Wednesday, February 10, 2010
A while ago when I became really dedicated to food storage I decided I would only store food that I will eat and rotate. At that time I decided that I wouldn't purchase prepared chili anymore. I needed to learn how to make it. I tried, but my beans were old and I cooked and cooked them - but they never became nice like chili is suppose to be. These beans were not stored correctly and were old. I ended up throwing them out and getting new beans. What a difference that has made. I am really glad I tried it before a disaster and replaced them with new. Now that I am rotating my food storage, I hope to never have old "food" again - with no more waste.
The night before I make chili I rinse the beans and soak them in water over night. Just beans and water only.
3 cups of beans and water to cover them and I put the lid on the pan. Soak overnight.
In the morning I rinse and drain the beans and put them in a crock pot with 8 cups of new water and 1 teaspoons of salt.
Then I cook them all day until I get home from work on a low setting. When I get home I start the meat and sauce portion of the chili.
1 pounds ground beef
1 onions, chopped
2 cloves garlic, minced
2 Tablespoons chili powder
1 teaspoons salt
1 teaspoons dried oregano
4 (14.5 oz) cans stewed tomatoes (I use 2 quart bottles I canned)
1 can tomato sauce
(Picture above is for double batch) Cook ground beef/hamburger with onions and garlic.

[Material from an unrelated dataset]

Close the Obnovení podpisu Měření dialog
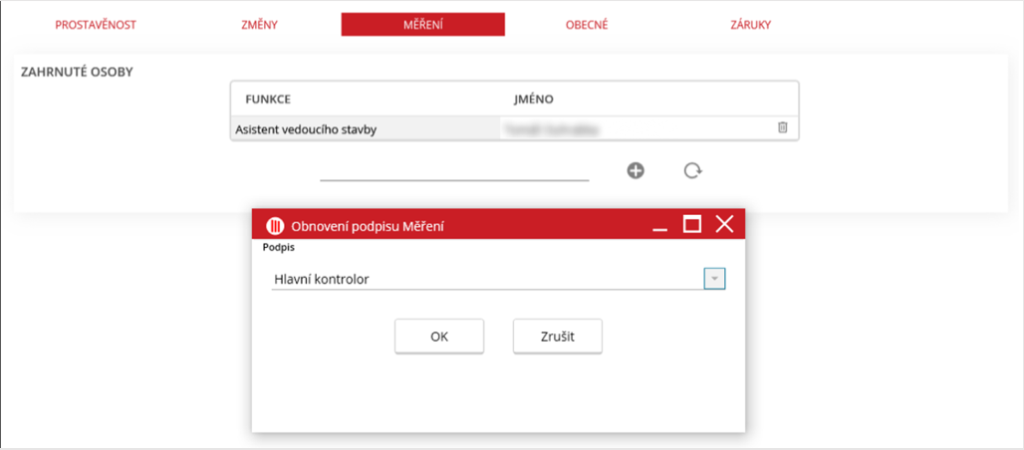Image resolution: width=1024 pixels, height=450 pixels. (x=725, y=225)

Then add the remaining ingredients, chili powder, salt, oregano to the meat mixture and let cook for a while before adding the tomatoes and tomato sauce to the ground beef. Break up tomatoes while stirring (I add to my blender and just break them up with a quick pulse and then add to the meat.) Heat to boiling, reduce heat to simmer and cover. Cook, stirring occasionally, for 1 hour.

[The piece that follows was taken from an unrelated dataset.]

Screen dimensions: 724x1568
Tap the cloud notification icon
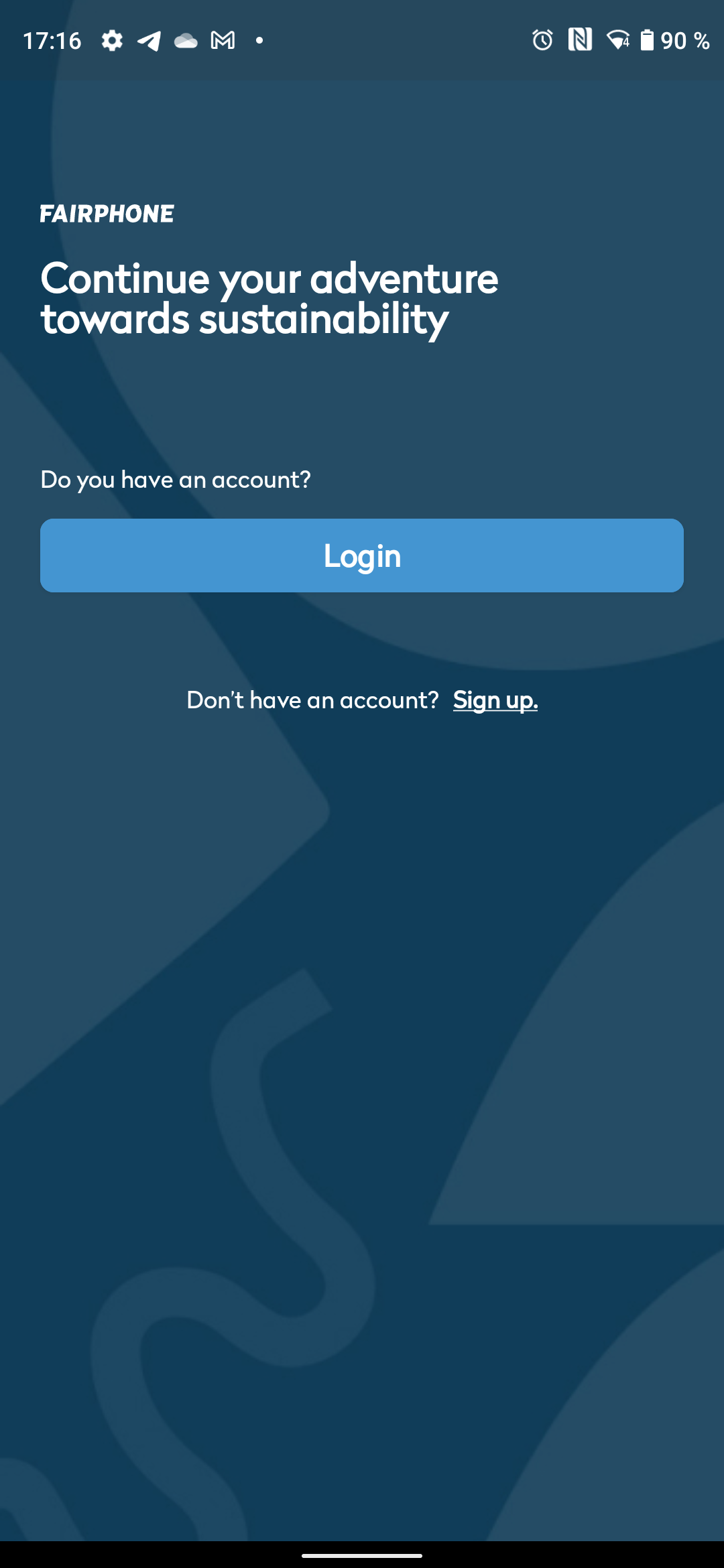click(186, 41)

Add in beans. I use a slotted spoon and take the beans out from the crock pot and add them to the meat sauce. I don't add the juice I cooked the beans in - I just add the beans. You can add the water if you want, but I like chili not too runny and thicker.
Simmer, uncovered for 20 minutes; stir occasionally.
It's a huge batch of chili and oh so yummy.
I put the remaining chili in quart size freezer bags and freeze. It's nice to be able to have homemade chili any time we want it. It's also nice to know I can make it and it's good.